HUD believes the current OMB definitions of metropolitan statistical areas (MSAs) are reasonable definitions of housing markets whose relevance will increase with time. That is, while HUD makes distinctions among housing markets within some of these areas based on differences in rents and incomes measured in 2000, the new MSAs are probably better reflections of current rental housing markets than of 2000 rental housing markets, and will be shown to be increasingly good approximations of housing markets as more data are gathered in the future. Therefore, future updates to FMRs will be made at the metropolitan area level and applied to all FMR areas within metropolitan areas where they have been separately designated.

HUD-funded random digit dialing (RDD) telephone surveys will generally be conducted at the metropolitan area level and compared to the metropolitan area rent estimate to see if adjustments need to be made. If an RDD indicates that a metropolitan area rent needs to be changed, the metropolitan area-level change factor will be computed and applied to FMR area FMRs within the metropolitan area. HUD will accept information supplied by local housing authorities to make adjustments to FMRs.

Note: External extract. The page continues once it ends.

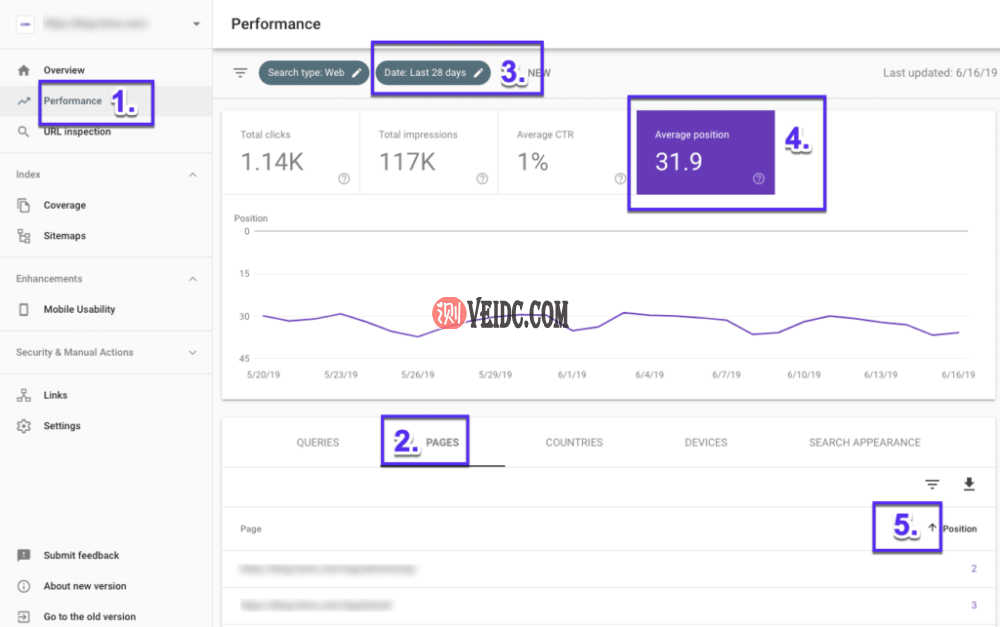The width and height of the screenshot is (1000, 627).
Task: Click the help icon on Total impressions card
Action: tap(482, 179)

The release of 2005 Census American Community Survey data later this year will initiate a major change in FMR calculations. Starting in 2005, the Census fully implemented ACS surveys, which are annual surveys that collect essentially all of the data that were collected on the 2000 Census long form (sample survey). The surveys are large enough to provide annual FMR estimates for large metropolitan areas, and two or more years of data can be combined to provide reliable estimates for smaller areas. The ACS offers more current and accurate rent data than have ever been systematically available for calculating FMRs. HUD will re-benchmark all metropolitan areas and FMR areas when sufficient ACS or other data are available to estimate rents at the same level of accuracy for all FMR areas. To the extent such detailed data are available, the FY2007 separation of sub-areas within metropolitan areas will be re-examined to determine if FMR area base rents and median family incomes from the new survey are sufficiently different to warrant their continued separation within the metropolitan area for areas separated based on 2000 Census base rent and base median family income differentials.

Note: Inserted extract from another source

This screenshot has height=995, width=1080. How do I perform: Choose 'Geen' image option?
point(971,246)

F. FMR Area Changes Resulting From 2000 Census Base Median Family Income Comparisons

For this notice, HUD created separate FMR areas based on 2000 Census base median family incomes for any parts of old metropolitan areas, or formerly nonmetropolitan counties, that have a differential of more than 5 percent from the current OMB area 2000 Census base median family income. The limited number of areas in question did not qualify as separate areas based on the 2000 Census base rent analysis that was used to determine FMR areas in FY2006. Therefore, these areas should not have substantial increases or decreases in their FMRs if they are treated as separate income limit/FMR sub-areas. The addition of the 2000 Census base median family income analysis can have three possible effects on an FMR area and its FMRs as defined in FY2006: (1) A new sub-area may be formed; (2) an existing sub-area may be assigned its own 2000 Census base rent instead of the CBSA base rent; or (3) an existing sub-area may lose a component which affects the computation of the sub-area's 2000-to-2005 update factor.

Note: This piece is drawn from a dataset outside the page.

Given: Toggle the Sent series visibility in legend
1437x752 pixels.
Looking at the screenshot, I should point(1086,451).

The table below provides a list of the areas affected by this new approach. It compares the FY2006 FMR to the Revised FY2006 Rent that reflects the impact of the 2000 Census base median family income comparison for the new metropolitan area and its former FMR area components. The difference shown is the difference between the currently effective FY2006 FMR and what it would have been if the new area had been used to calculate FY2006 FMRs (the FY2006 Equivalent Rent with Income Comparison). The FY2006 Equivalent Rent, which is provided for informational purposes only and is not intended to be effective, provides the link between the current and the proposed FMRs for an area. For a complete explanation of how each FMR area definition is determined and how the proposed FY2007 FMRs for the area are computed, see​datasets/​fmr/​fmrs/​index.asp?​data=​fmr07.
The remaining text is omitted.